Assignment: Among the records below, find each line containing the word "Ресора" and copy it.

BEGIN

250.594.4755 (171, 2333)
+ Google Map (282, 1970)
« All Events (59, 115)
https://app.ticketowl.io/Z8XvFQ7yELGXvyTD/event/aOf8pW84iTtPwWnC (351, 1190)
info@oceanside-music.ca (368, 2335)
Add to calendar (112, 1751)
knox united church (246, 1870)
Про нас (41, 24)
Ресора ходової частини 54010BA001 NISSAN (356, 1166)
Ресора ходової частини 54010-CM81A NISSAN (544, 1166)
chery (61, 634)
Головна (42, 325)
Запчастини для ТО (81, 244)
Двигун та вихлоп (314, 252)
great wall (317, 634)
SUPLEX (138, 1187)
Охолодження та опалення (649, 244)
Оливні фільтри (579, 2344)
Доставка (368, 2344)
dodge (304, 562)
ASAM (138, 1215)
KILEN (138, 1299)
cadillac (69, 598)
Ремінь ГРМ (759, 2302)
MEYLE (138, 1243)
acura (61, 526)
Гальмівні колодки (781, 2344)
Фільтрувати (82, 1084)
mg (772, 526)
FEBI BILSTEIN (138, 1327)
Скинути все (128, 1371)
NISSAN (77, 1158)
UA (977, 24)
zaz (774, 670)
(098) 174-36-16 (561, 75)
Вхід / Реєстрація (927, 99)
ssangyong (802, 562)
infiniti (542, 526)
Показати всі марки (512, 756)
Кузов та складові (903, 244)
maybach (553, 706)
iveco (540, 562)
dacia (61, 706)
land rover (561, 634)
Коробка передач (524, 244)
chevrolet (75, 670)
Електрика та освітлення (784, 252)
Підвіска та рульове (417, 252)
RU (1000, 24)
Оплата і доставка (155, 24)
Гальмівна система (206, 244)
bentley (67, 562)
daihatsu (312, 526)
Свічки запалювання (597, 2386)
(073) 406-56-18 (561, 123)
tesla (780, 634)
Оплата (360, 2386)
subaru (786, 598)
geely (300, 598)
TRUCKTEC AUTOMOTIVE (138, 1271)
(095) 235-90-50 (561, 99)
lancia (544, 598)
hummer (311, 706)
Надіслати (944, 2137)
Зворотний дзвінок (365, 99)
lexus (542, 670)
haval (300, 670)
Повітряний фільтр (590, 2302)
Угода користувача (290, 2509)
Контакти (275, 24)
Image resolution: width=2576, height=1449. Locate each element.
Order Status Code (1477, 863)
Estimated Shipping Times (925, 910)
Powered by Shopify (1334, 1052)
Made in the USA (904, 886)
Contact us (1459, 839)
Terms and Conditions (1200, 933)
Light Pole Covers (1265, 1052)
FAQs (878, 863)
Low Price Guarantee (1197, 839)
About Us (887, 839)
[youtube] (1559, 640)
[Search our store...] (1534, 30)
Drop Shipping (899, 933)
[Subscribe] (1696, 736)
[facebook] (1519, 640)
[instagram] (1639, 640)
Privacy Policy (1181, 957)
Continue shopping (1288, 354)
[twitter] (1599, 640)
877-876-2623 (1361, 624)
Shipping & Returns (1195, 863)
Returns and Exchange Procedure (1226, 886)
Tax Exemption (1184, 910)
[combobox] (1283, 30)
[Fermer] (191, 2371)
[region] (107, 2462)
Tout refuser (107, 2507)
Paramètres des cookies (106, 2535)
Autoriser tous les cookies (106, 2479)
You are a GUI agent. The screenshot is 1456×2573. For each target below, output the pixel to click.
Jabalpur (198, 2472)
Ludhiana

END

Answer to the problem:
Ресора ходової частини 54010BA001 NISSAN (356, 1166)
Ресора ходової частини 54010-CM81A NISSAN (544, 1166)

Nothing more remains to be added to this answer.